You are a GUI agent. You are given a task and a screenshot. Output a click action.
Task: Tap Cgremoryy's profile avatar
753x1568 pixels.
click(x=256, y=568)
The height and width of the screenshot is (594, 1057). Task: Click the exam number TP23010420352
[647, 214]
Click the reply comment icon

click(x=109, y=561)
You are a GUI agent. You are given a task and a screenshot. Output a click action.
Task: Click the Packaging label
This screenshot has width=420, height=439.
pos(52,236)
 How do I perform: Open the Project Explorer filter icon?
...
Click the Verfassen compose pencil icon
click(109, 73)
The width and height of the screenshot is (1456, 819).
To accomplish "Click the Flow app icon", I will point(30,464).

Aim of the exercise: In the listing above, find the line containing "Click the reply comment icon" and the line containing "How do I perform: Open". Output them and every line between, exactly, and nothing else.

Answer space:
Click the reply comment icon

click(x=109, y=561)
You are a GUI agent. You are given a task and a screenshot. Output a click action.
Task: Click the Packaging label
This screenshot has width=420, height=439.
pos(52,236)
 How do I perform: Open the Project Explorer filter icon?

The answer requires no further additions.